Activity: Check each line of the material below for "click". Report how many have it, with no other words.

Available data:
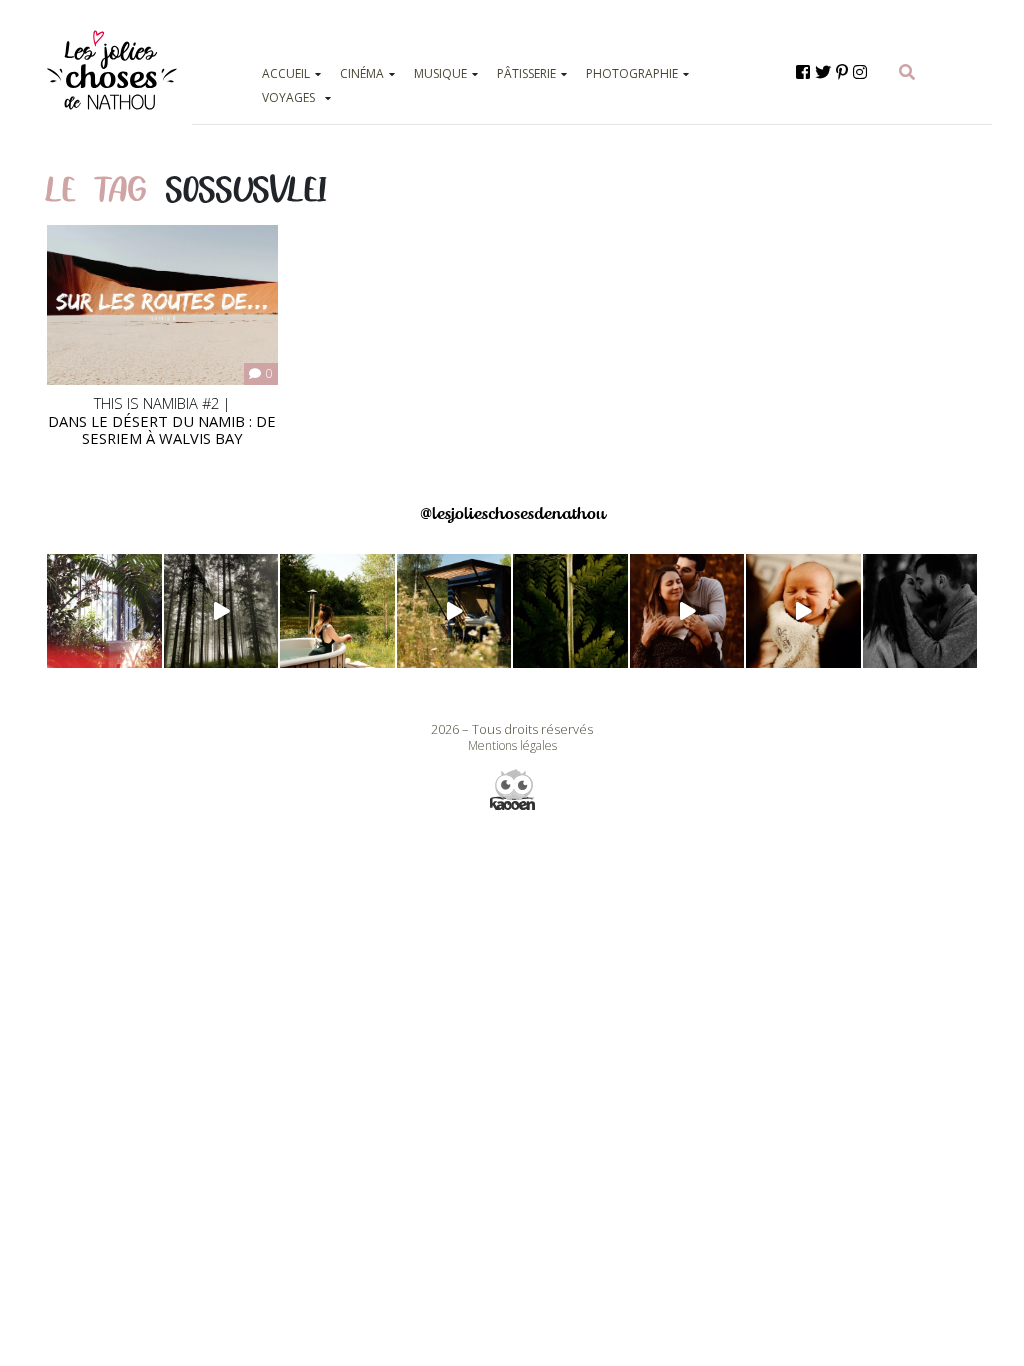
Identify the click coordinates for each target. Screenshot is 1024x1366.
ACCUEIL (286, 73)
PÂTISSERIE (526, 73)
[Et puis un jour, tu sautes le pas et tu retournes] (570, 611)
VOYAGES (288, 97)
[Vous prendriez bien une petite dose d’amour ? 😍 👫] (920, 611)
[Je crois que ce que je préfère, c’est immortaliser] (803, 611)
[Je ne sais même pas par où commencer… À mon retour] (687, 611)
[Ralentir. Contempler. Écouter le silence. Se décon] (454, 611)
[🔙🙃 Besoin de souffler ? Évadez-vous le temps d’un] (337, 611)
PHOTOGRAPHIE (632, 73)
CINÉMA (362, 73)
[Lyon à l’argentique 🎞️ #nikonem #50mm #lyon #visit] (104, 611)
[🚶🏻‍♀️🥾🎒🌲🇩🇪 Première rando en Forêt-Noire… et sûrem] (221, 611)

--

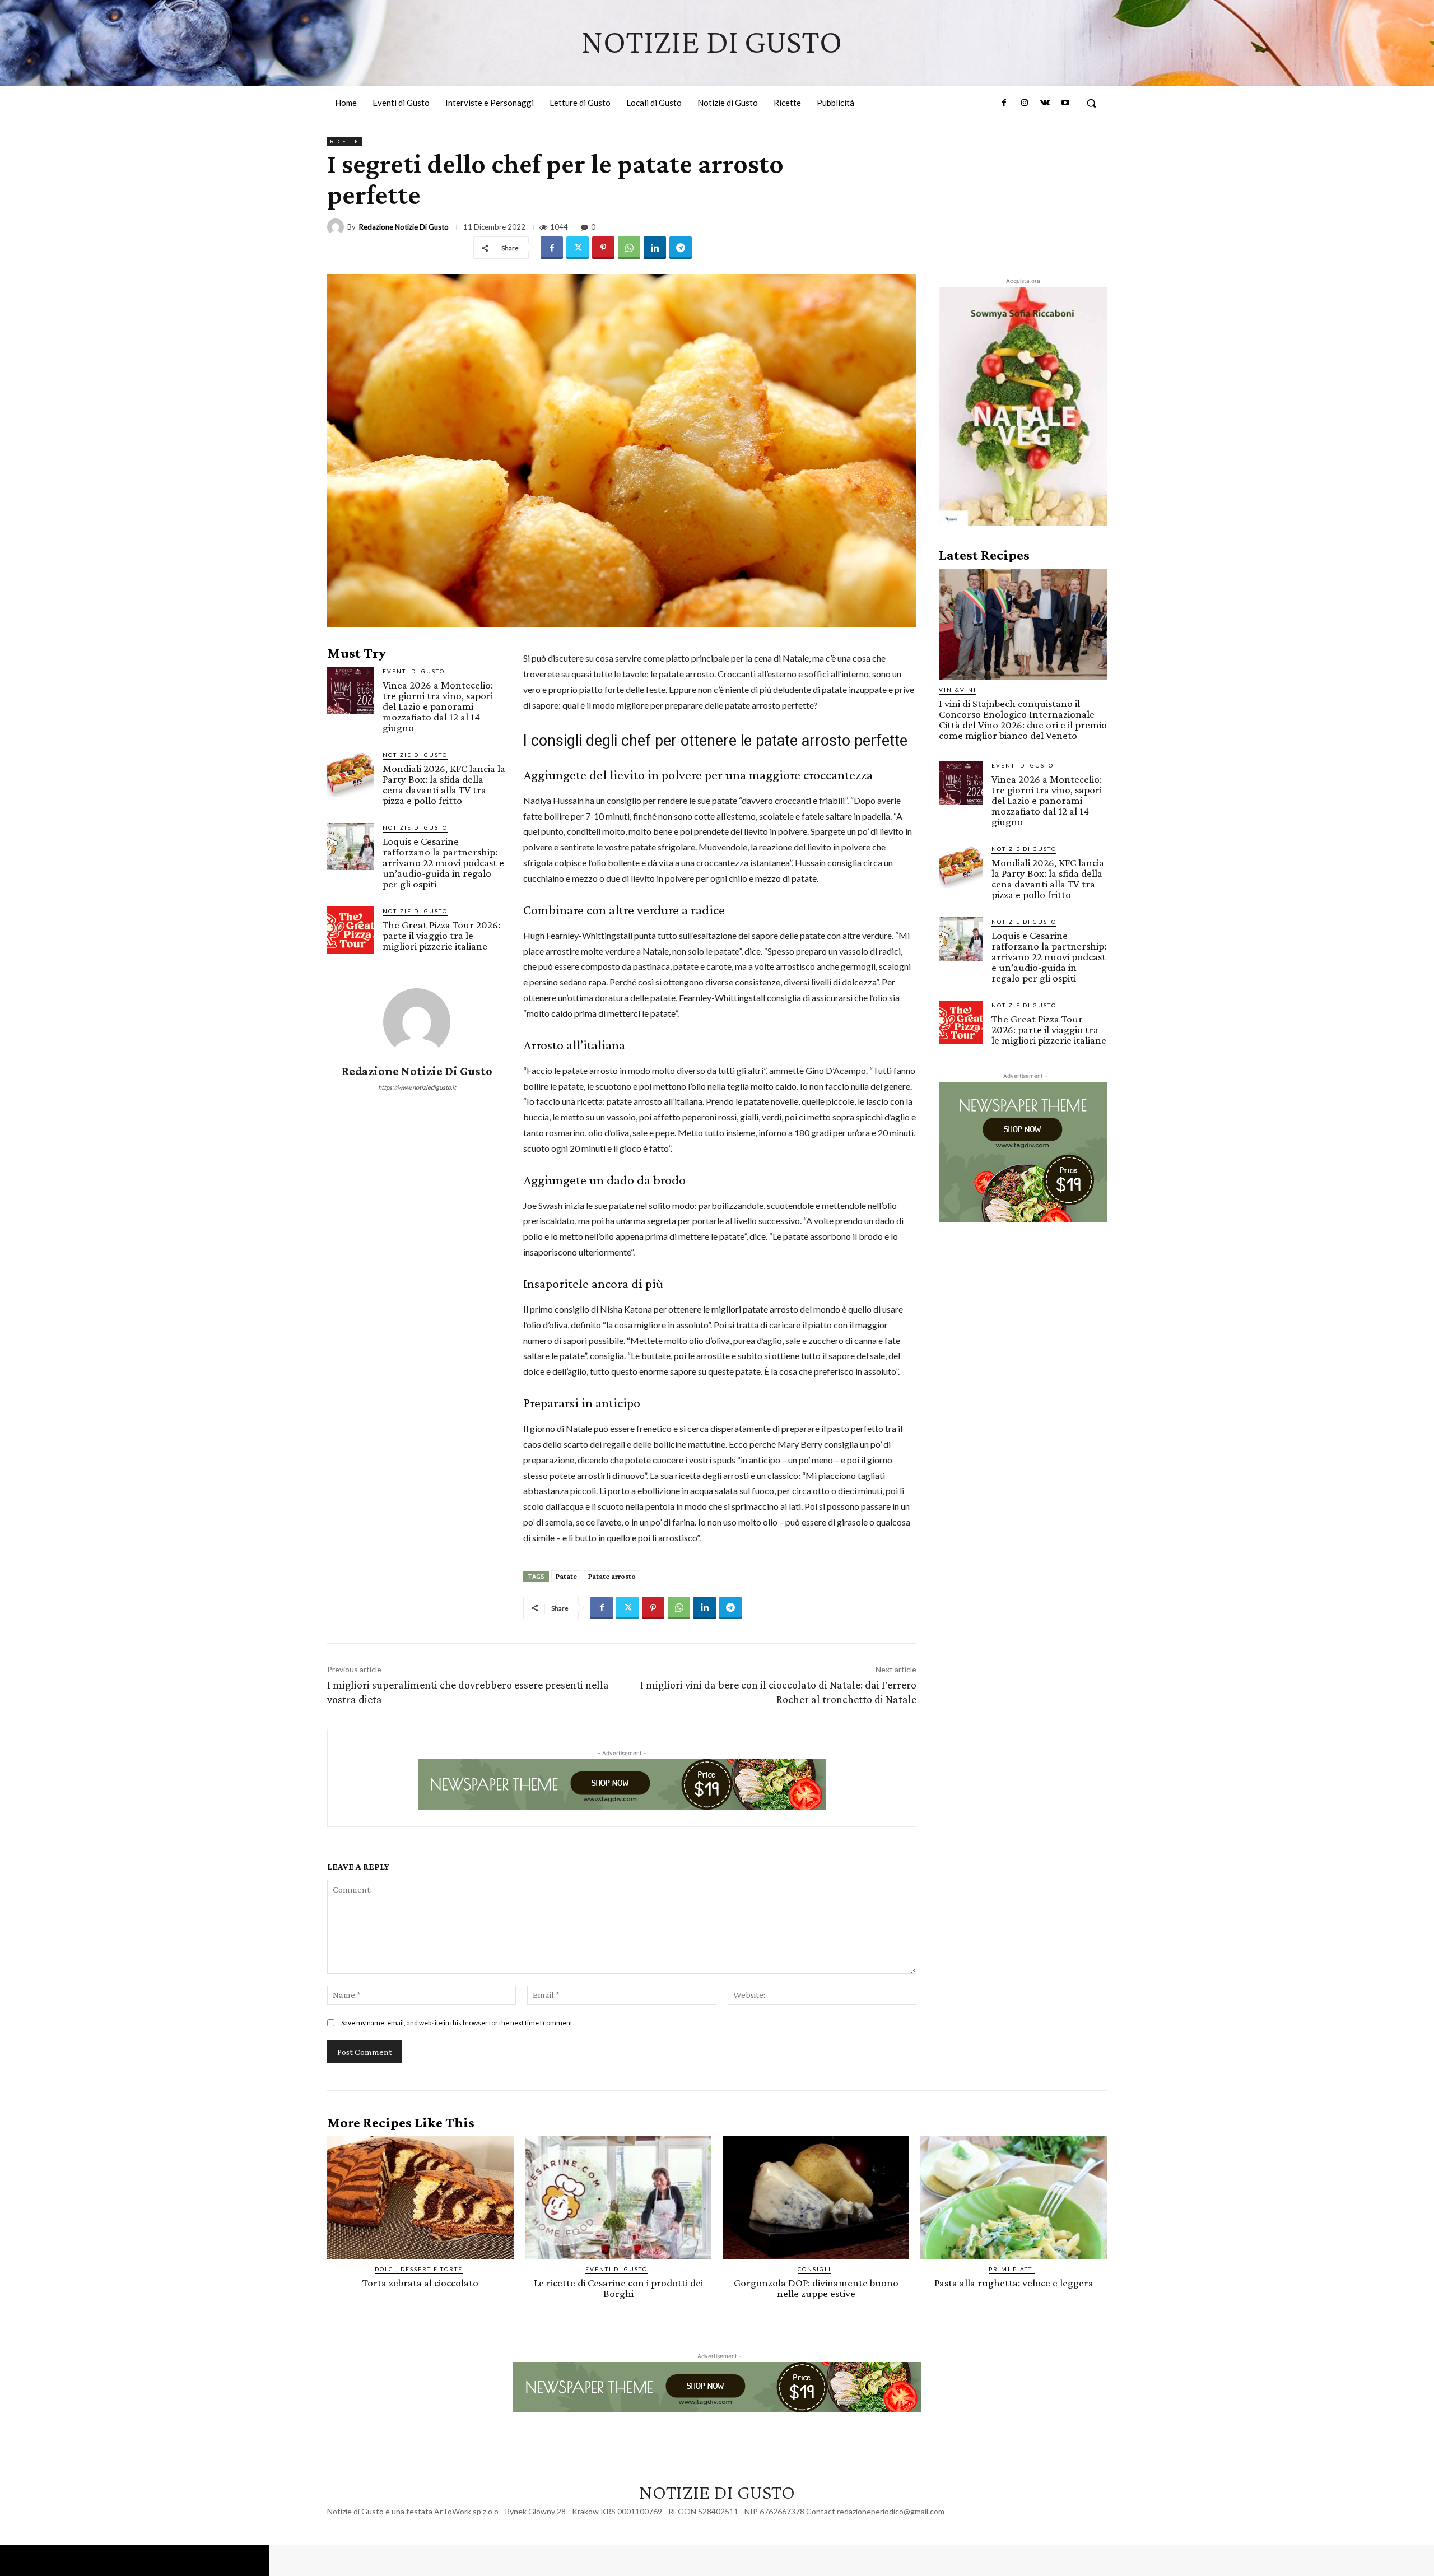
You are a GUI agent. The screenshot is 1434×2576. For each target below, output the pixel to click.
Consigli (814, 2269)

==

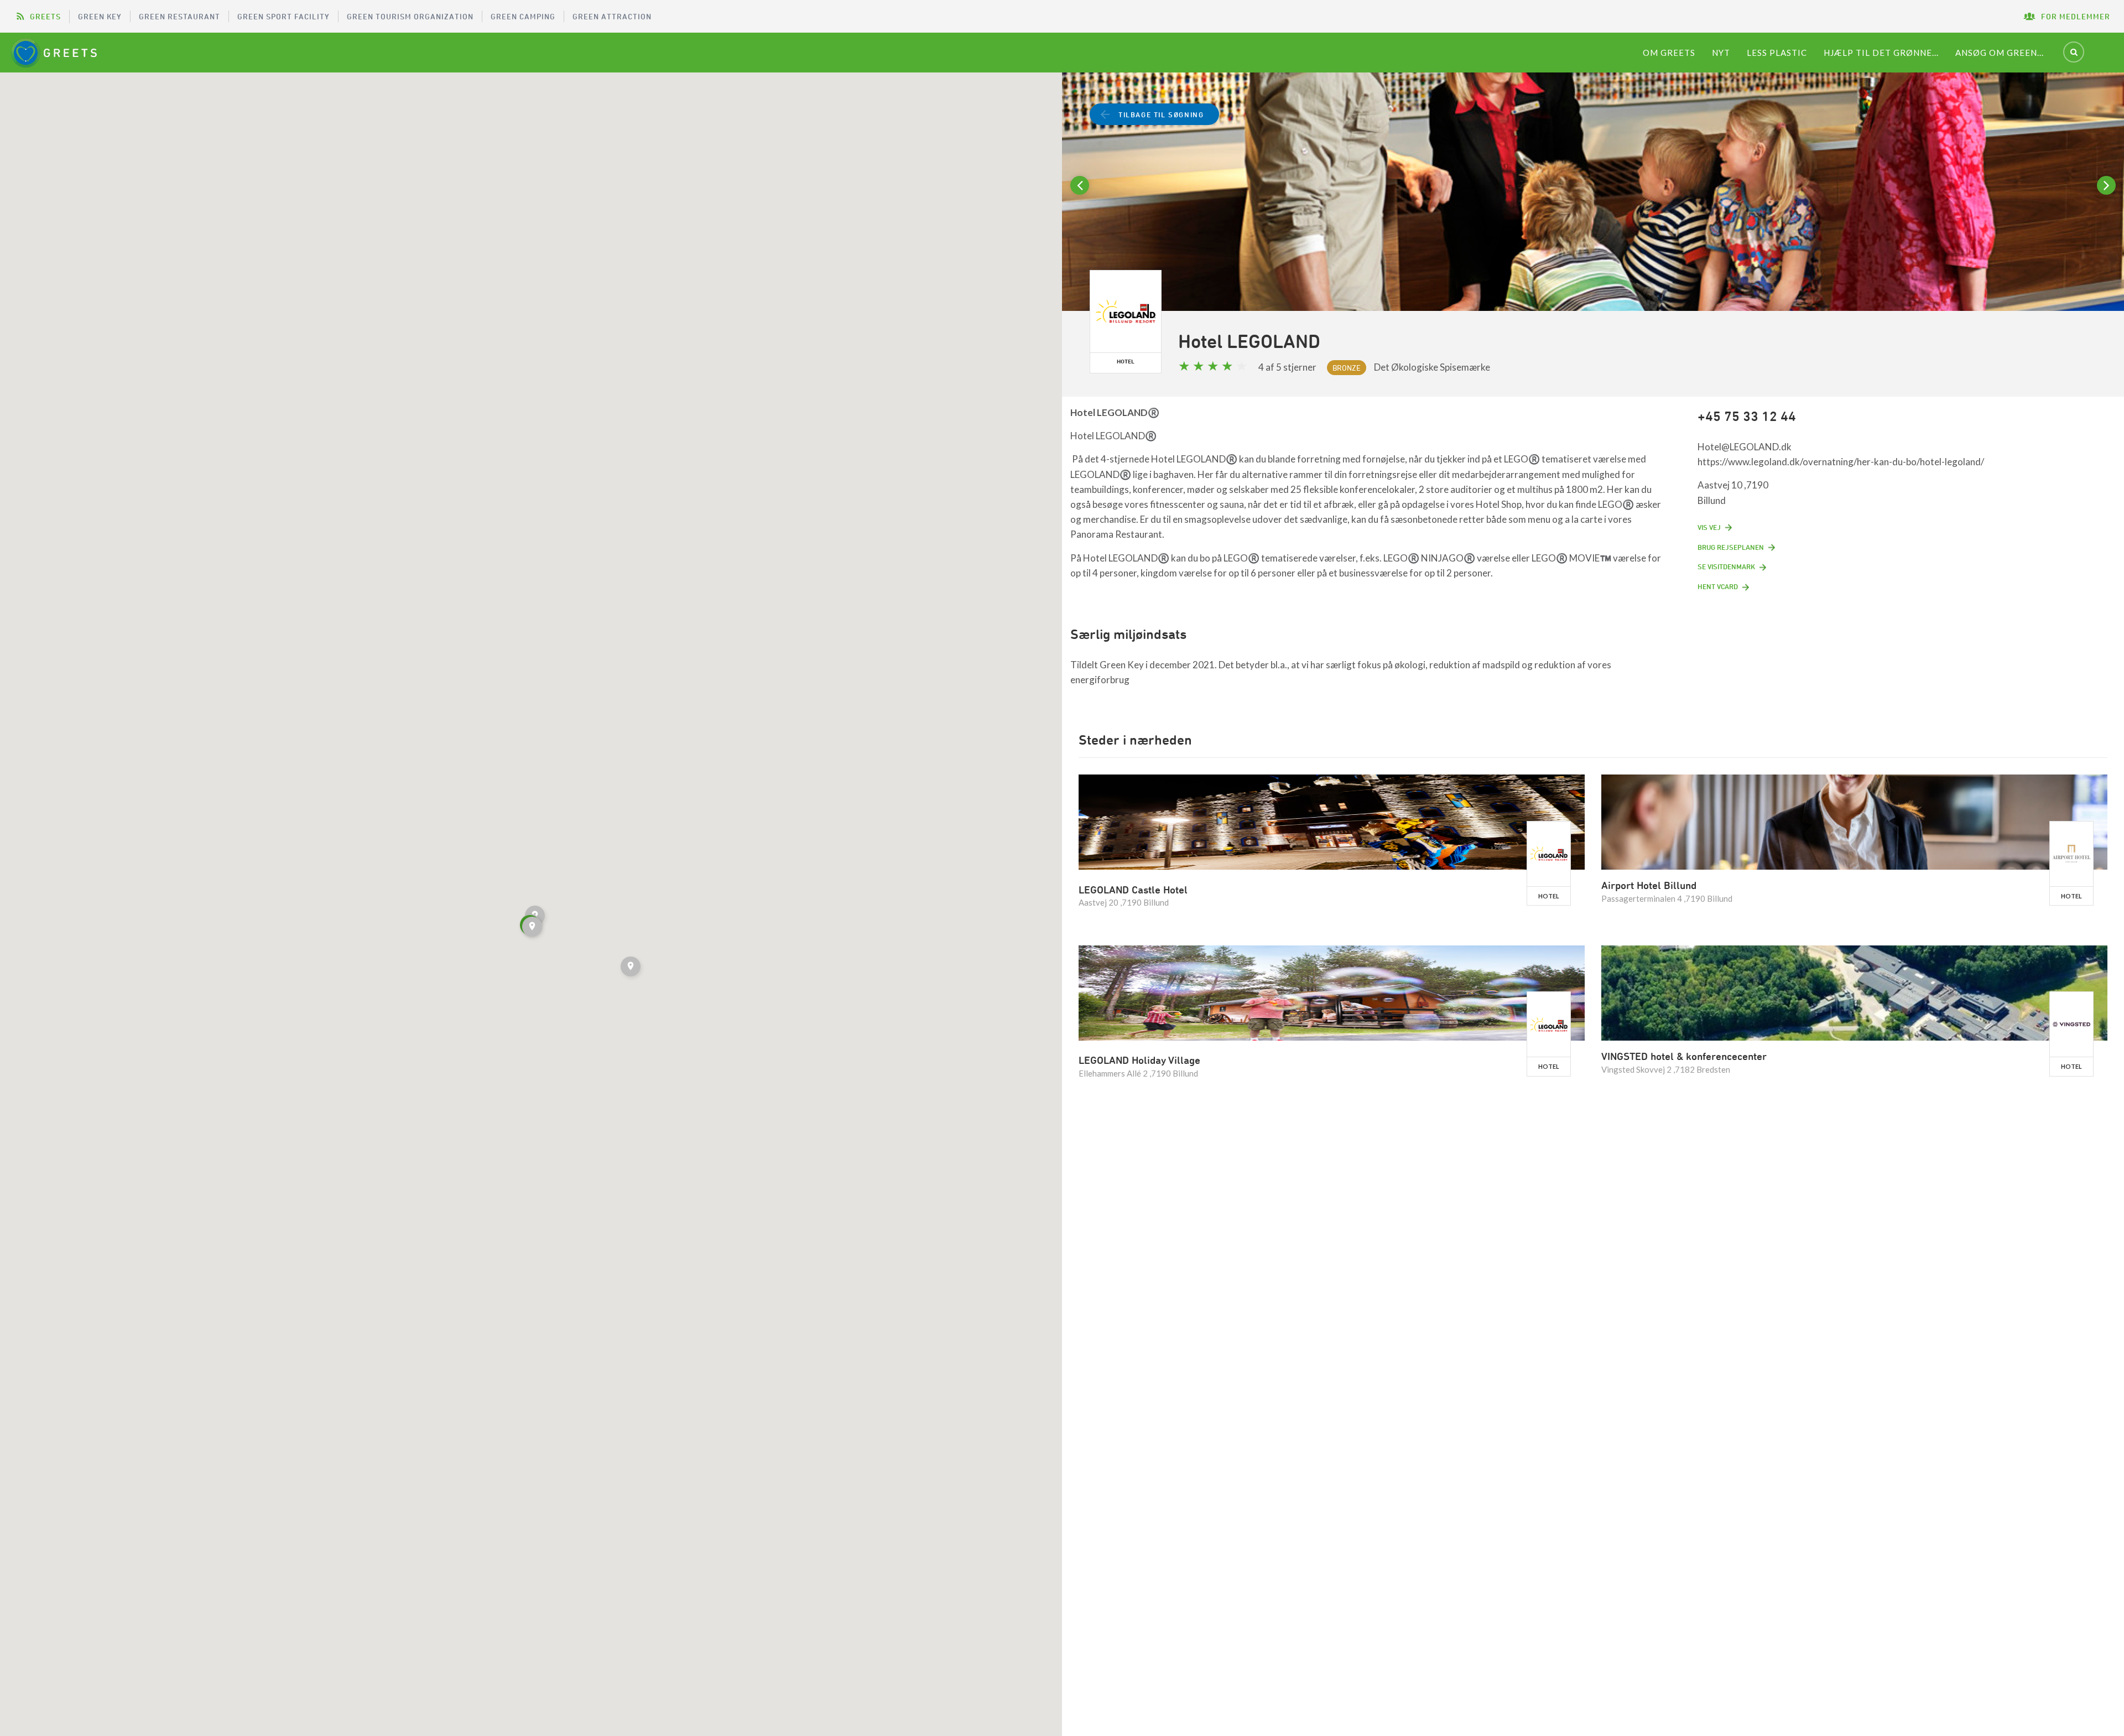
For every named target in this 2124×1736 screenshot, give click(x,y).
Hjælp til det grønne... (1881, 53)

Task response: 3